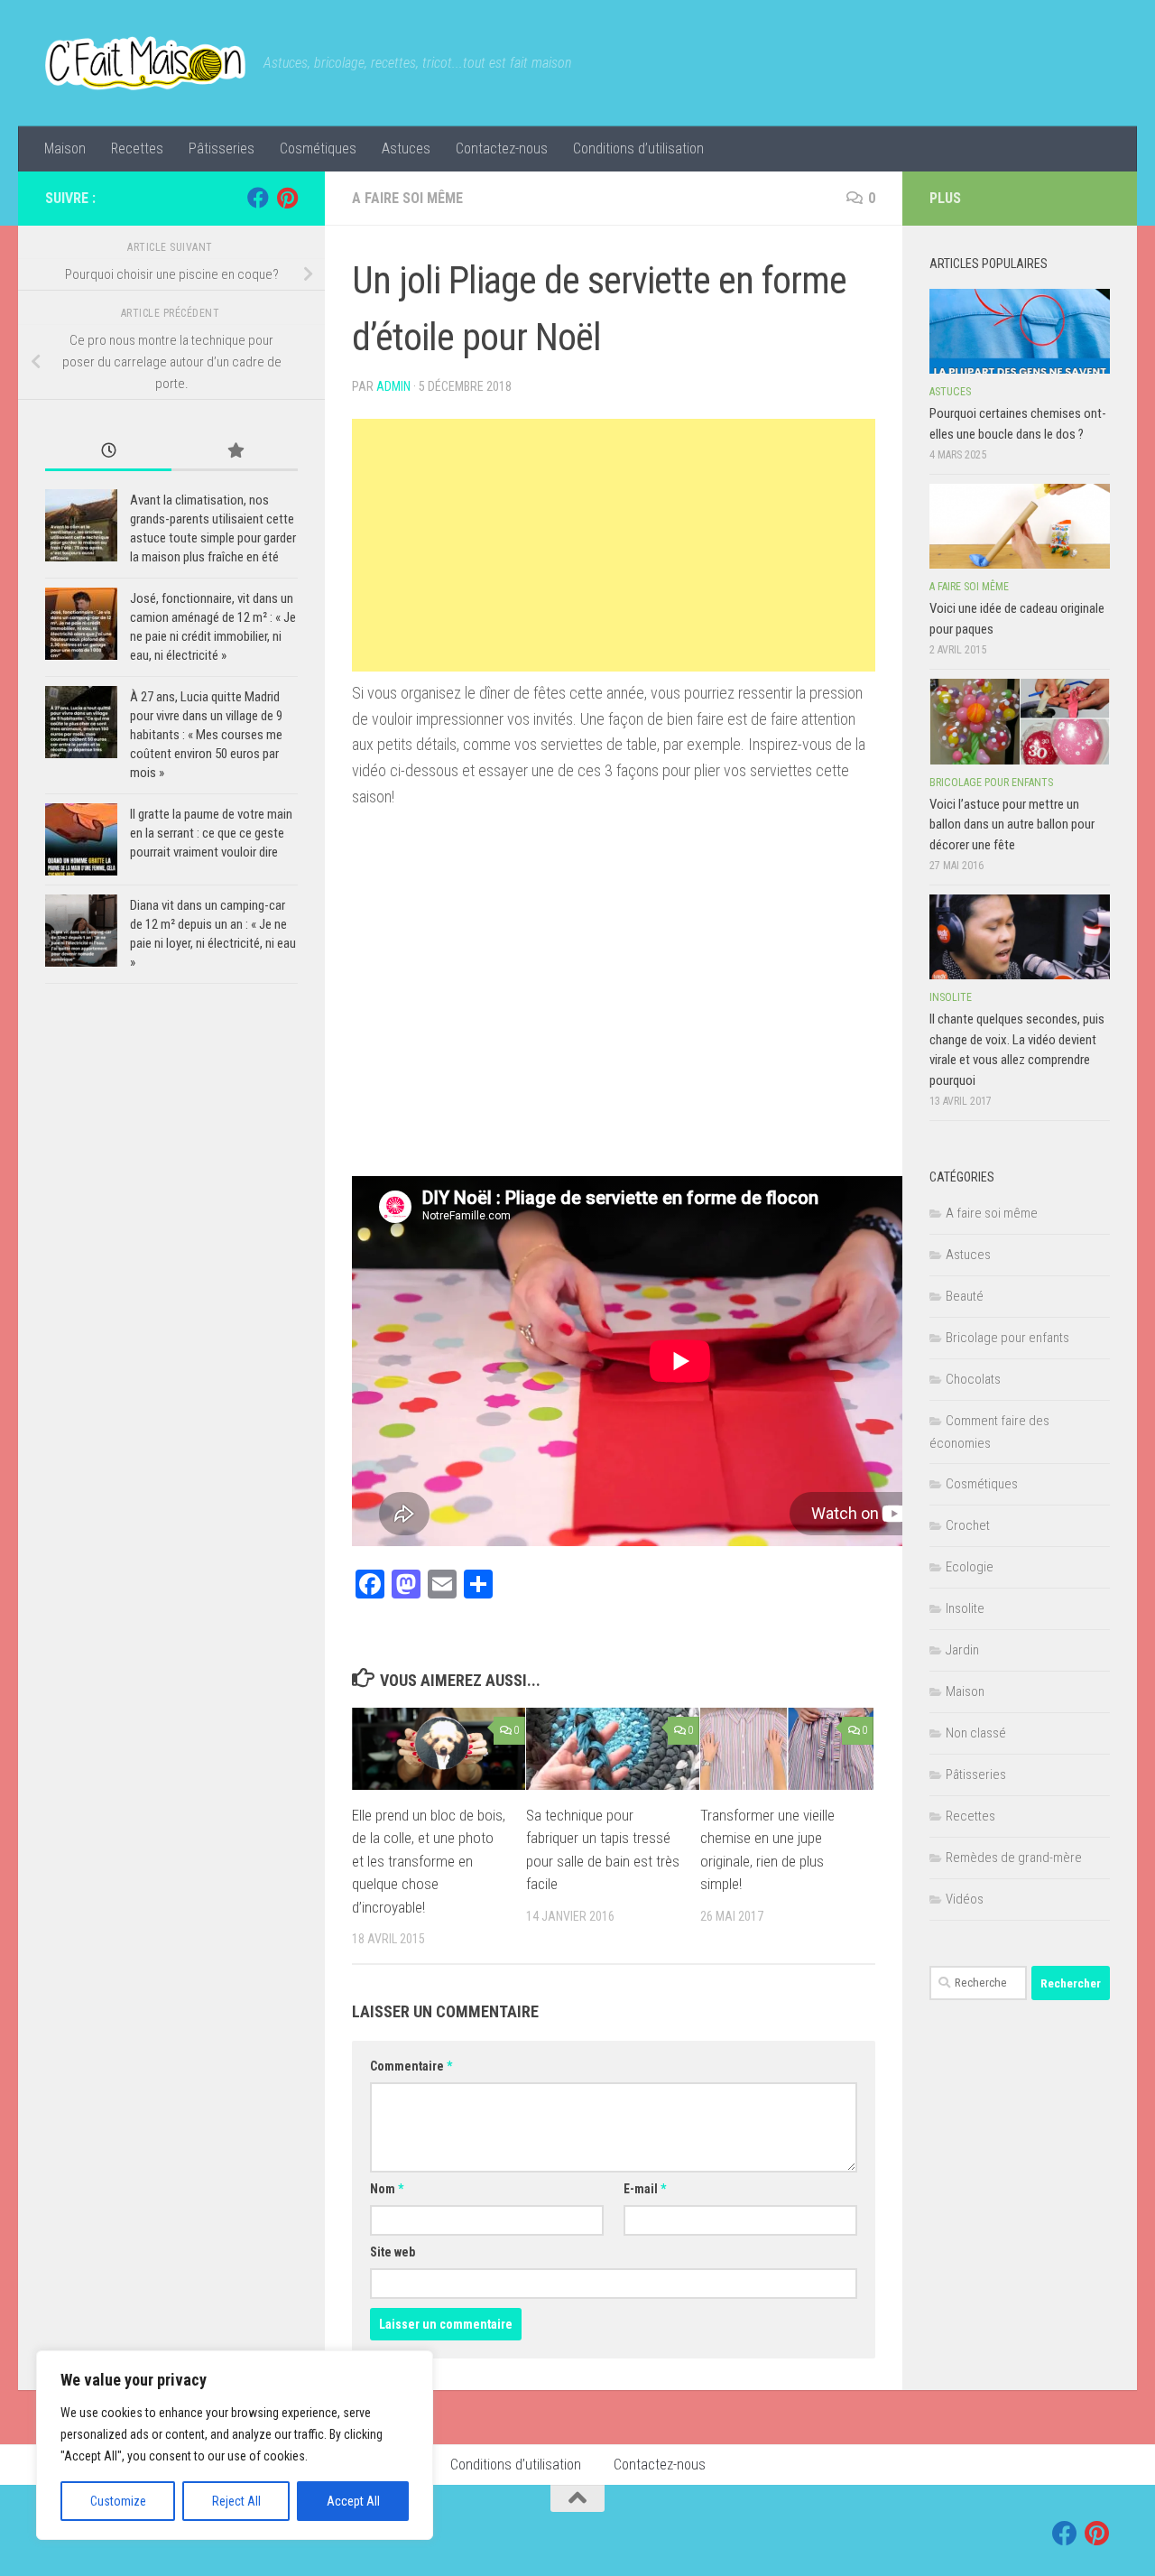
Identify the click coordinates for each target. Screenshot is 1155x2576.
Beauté (965, 1296)
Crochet (968, 1525)
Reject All (236, 2501)
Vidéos (965, 1899)
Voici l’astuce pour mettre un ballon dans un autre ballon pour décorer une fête (1012, 824)
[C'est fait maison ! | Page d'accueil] (145, 63)
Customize (118, 2501)
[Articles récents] (108, 451)
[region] (234, 2445)
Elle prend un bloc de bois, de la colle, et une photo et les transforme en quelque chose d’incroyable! (428, 1861)
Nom (386, 2189)
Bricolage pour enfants (991, 782)
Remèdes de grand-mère (1014, 1857)
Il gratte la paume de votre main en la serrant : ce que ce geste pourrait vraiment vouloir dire (211, 833)
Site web (392, 2252)
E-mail (645, 2189)
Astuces (406, 148)
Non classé (976, 1733)
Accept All (353, 2501)
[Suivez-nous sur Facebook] (258, 197)
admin (393, 386)
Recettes (137, 148)
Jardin (962, 1650)
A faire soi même (407, 198)
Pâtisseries (221, 148)
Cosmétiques (318, 148)
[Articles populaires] (234, 451)
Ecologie (969, 1567)
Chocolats (973, 1379)
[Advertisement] (613, 545)
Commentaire (411, 2066)
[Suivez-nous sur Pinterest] (287, 197)
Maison (65, 148)
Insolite (950, 997)
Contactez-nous (502, 148)
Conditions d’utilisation (638, 148)
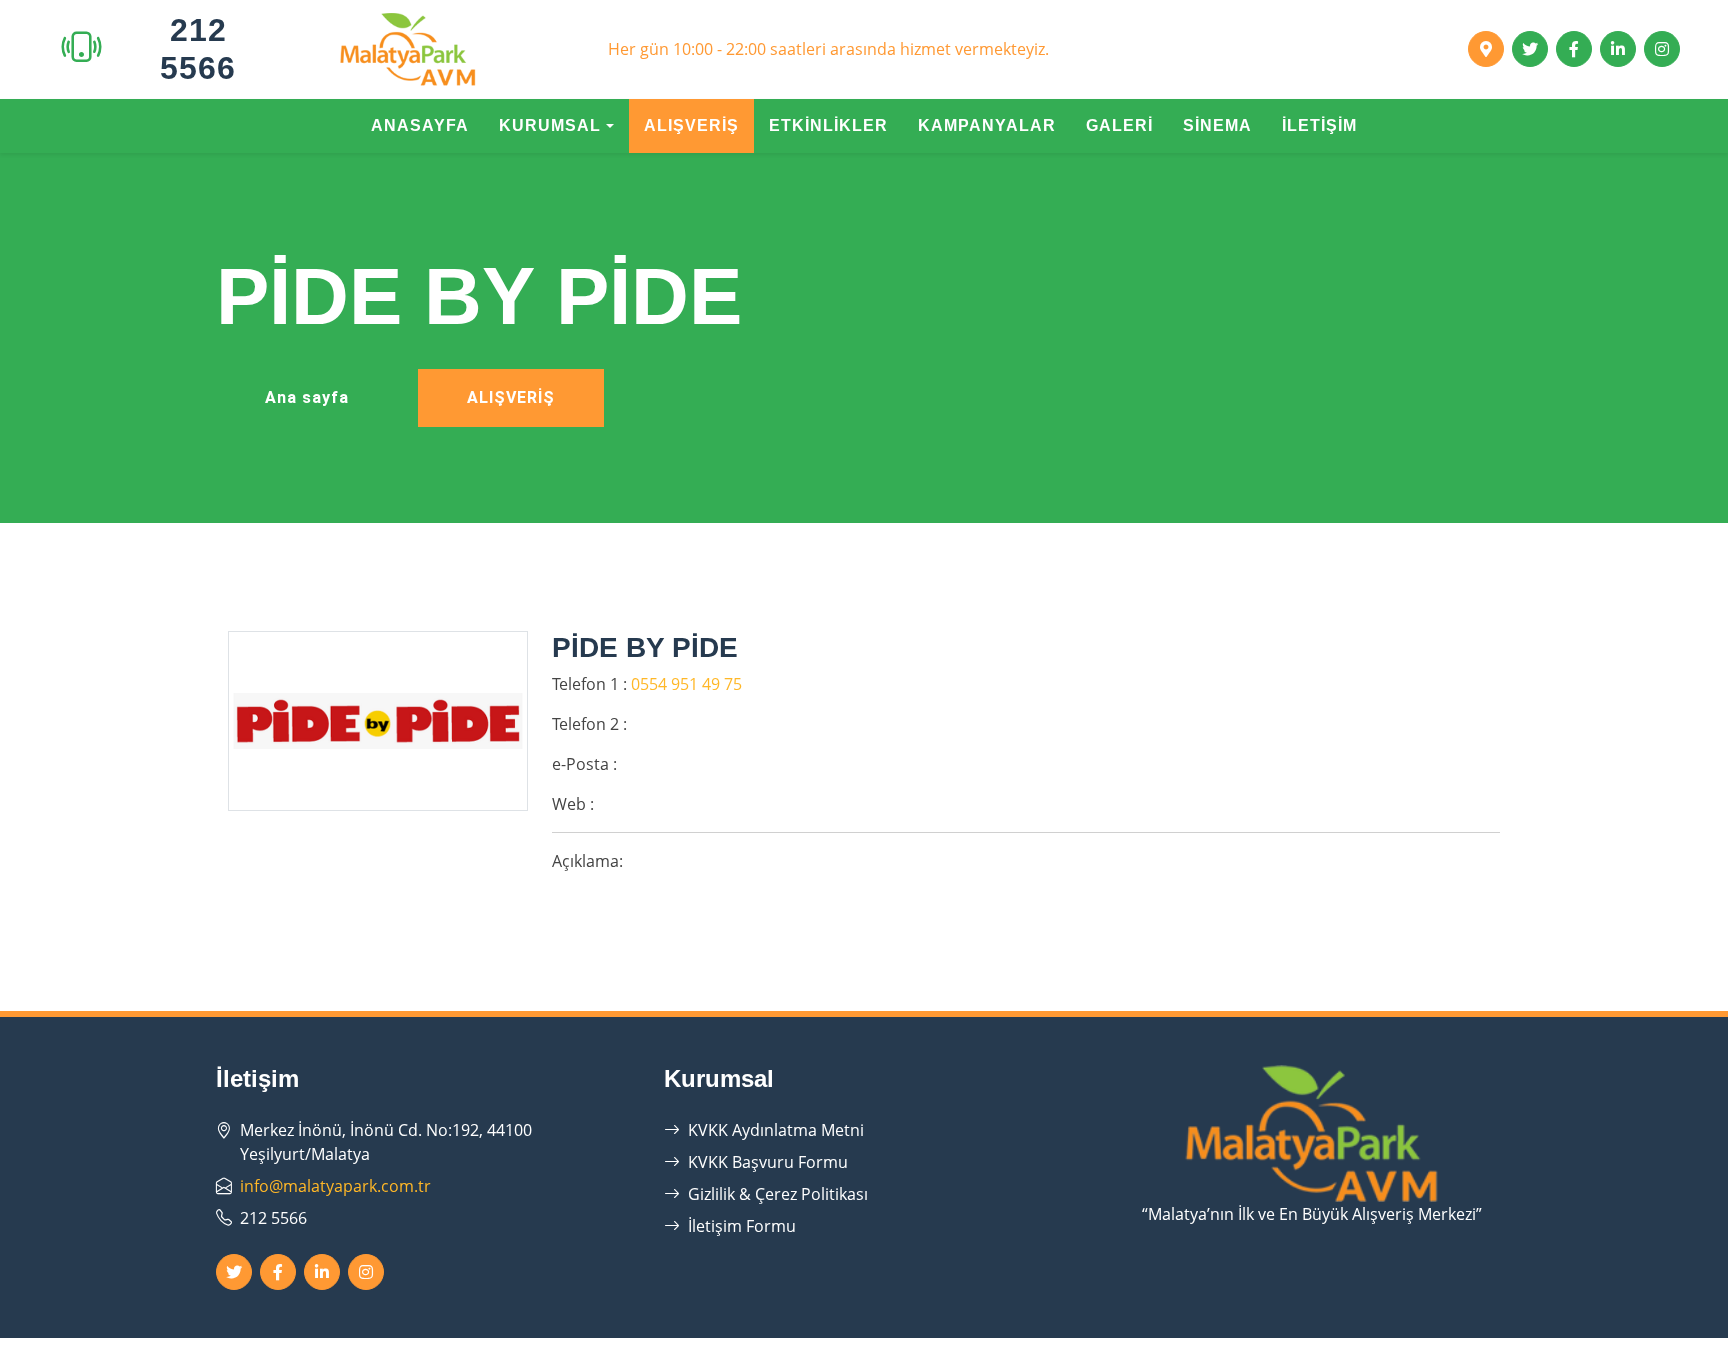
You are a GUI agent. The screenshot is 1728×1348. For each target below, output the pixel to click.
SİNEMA (1217, 125)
━━━━━━━━━━
■ Exercise description
How many lines of the entries above contain the word "Articles"? Give the number alone.

■ Result for this task
2